Just caught a brief look whilst waiting for the kettle to boil..Shell and Stu putting on lip gloss and teeth brushing and generally both chatting and having a nice time while being chained together.
They join the others and Mary looks suicidal     He's chained to bunny boiler Michelle and is just slumped against the wall not speaking or moving..Michelle meanwhile gave Stu the third degree ...''where have you been and what you been doing?''

Dunno what they are all lined up against the wall waiting for though?


----------



## Bajie (Jul 27, 2004)

> Dunno what they are all lined up against the wall waiting for though?


with luck a fireing squad


----------



## chegrimandi (Jul 27, 2004)

sparkling said:
			
		

> Just caught a brief look whilst waiting for the kettle to boil..Shell and Stu putting on lip gloss and teeth brushing and generally both chatting and having a nice time while being chained together.
> They join the others and Mary looks suicidal   He's chained to bunny boiler Michelle and is just slumped against the wall not speaking or moving..Michelle meanwhile gave Stu the third degree ...''where have you been and what you been doing?''
> 
> Dunno what they are all lined up against the wall waiting for though?



lol    

'wor lass saw yous loookin at her tits liiiike...... 

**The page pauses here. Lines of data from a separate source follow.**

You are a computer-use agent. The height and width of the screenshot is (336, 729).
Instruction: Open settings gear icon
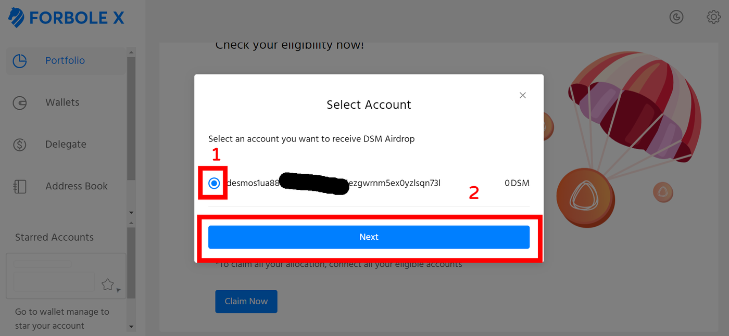click(x=713, y=17)
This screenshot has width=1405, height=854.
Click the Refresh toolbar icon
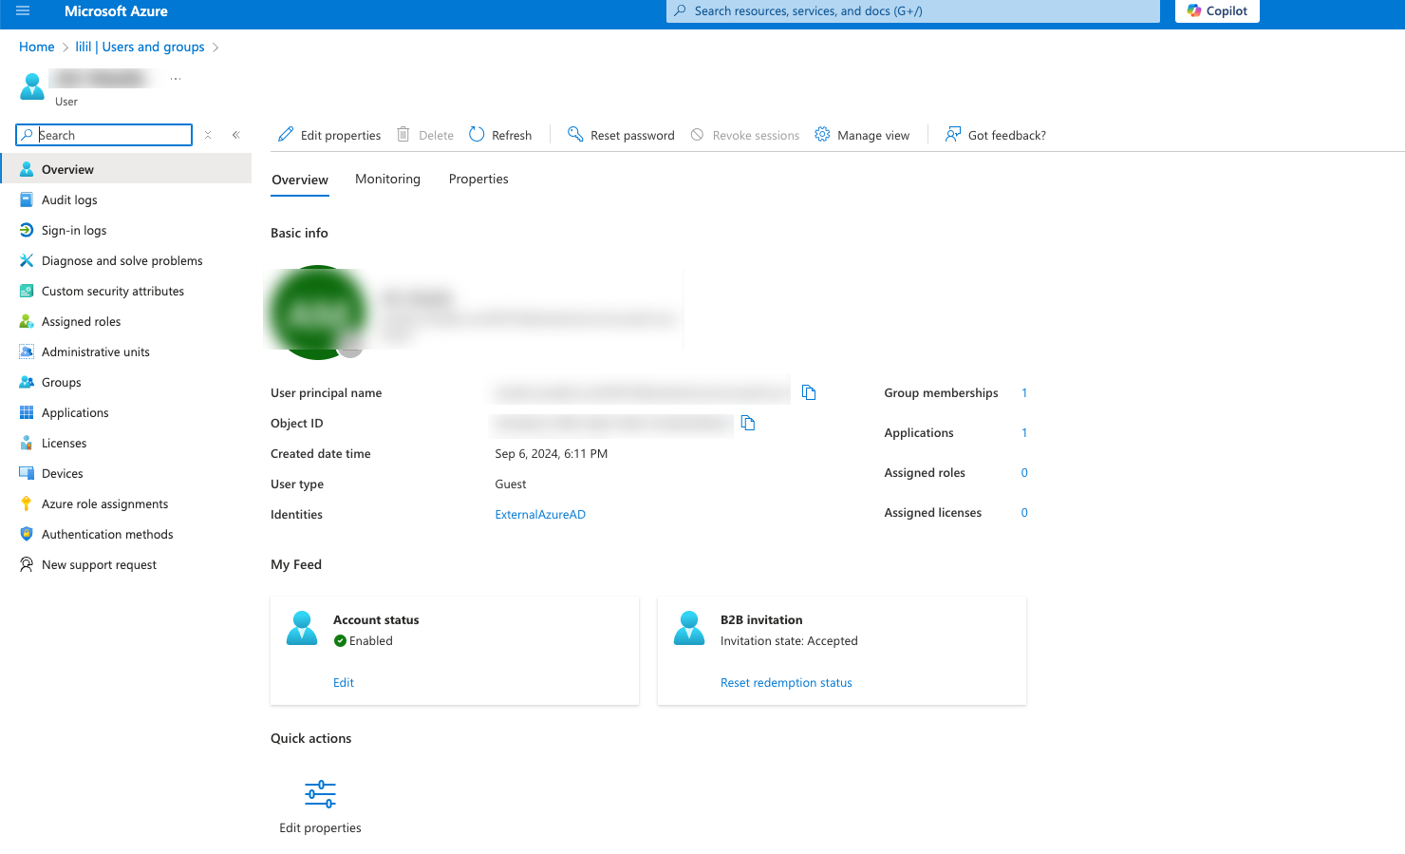click(x=477, y=135)
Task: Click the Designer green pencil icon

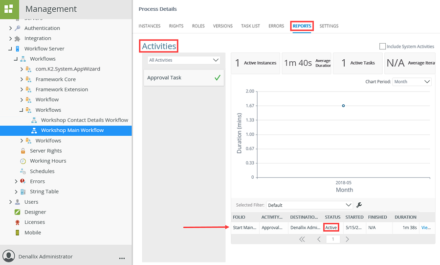Action: [18, 212]
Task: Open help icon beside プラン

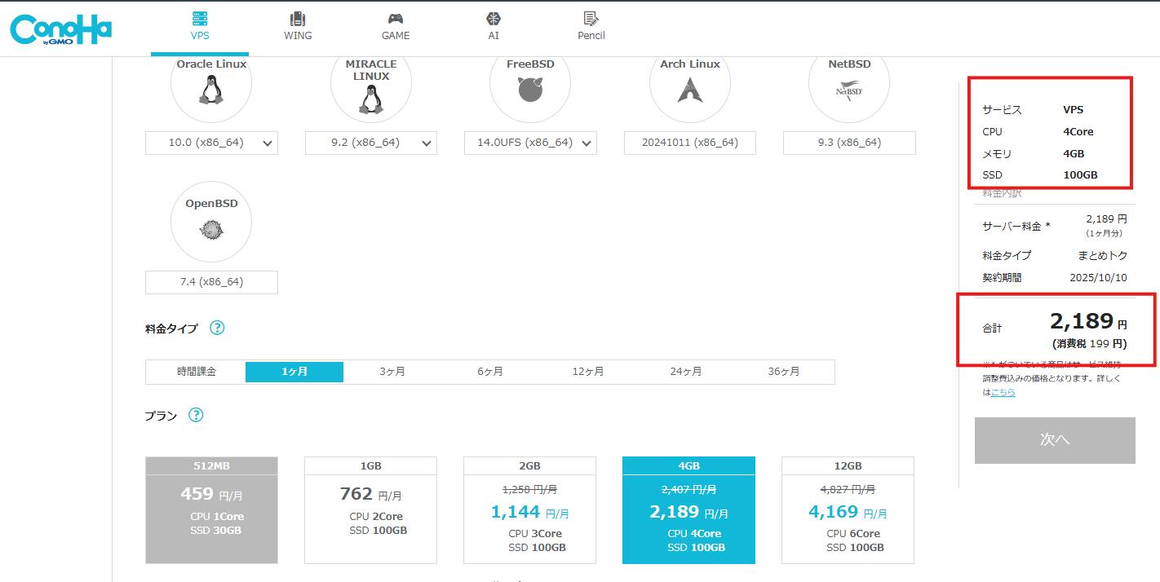Action: (196, 415)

when they get unchained he is going to get the 10th degree and I reckon michelle might wee on him to remark her territory.....  

shell will get a punch in the gob.....


----------



## Barking_Mad (Jul 27, 2004)

Michelle needs voting out.


----------



## J77 (Jul 27, 2004)

Barking_Mad said:
			
		

> Michelle needs voting out.


Yep.

*09011 21 44 07*


----------



## AnnT (Jul 27, 2004)

Please don't vote Memememichelle out (yet) - she has the best chance of throwing a real and proper wobbler!  Imagine her eyes spinning around as pool lil'Chicken-Stu has to help Marsh-ell-mallow into her knickers (chained together like they are) . . . .
Last year we were left with three nice blokes for the last few days - are we are going to be left with all the "nice" people for the final week?  I'm thrilled to bits that I cannot seriously like any of these people, and so have no fears for their mental well-being.  Take the ciggies off Nadia!  More bread making for Shell and Chicken-Stu.  Confiscate Memememichelles make-up! Hide Mary's butt-bronzer!  Make Dan shave off that head growth that he has cultivated over the last few weeks!  I'm not looking for arguments, just a bit of stirrin' it up, like.  And more alcohol thrown in too, never hurts (!)


----------



## Jenerys (Jul 27, 2004)

It's no fun since Victor's gone


----------



## Stigmata (Jul 27, 2004)

Poor Dan. If he's such a good hairdresser, how come he's managed to miss that  little patch? I'm still waiting for someone to point it out.

Dan to win btw.


----------



## Numbers (Jul 27, 2004)

Potato head is lethal....


----------



## Harold Hill (Jul 27, 2004)

Michelles gotta go.


----------



## Numbers (Jul 27, 2004)

Stu looks relieved to be away from her and what is she like getting your one to wear pyjamas.


----------



## innit (Jul 28, 2004)

Corax said:
			
		

> We're missing 3 vicious nicknames...




Stu-pid?

I don't want to be vicious about Dan and Nadia, and it seems a bit cruel to pick on Stuart really, like mocking the afflicted


----------



## J77 (Jul 28, 2004)

*So what are the nicknames?*

I know them as:

GoNads (from the BB crowd posters)
The Ginger Whinger (BBLB)
MEMEMEMichelle (U75)

Also, anyone notice that whenever MEMEME wants to put Shell down she uses her old 'princess' nickname in a really spiteful way?


----------



## sparkling (Jul 28, 2004)

I hope Michelle is going to be seriously embarrassed when she gets out and sees how silly her behaviour is.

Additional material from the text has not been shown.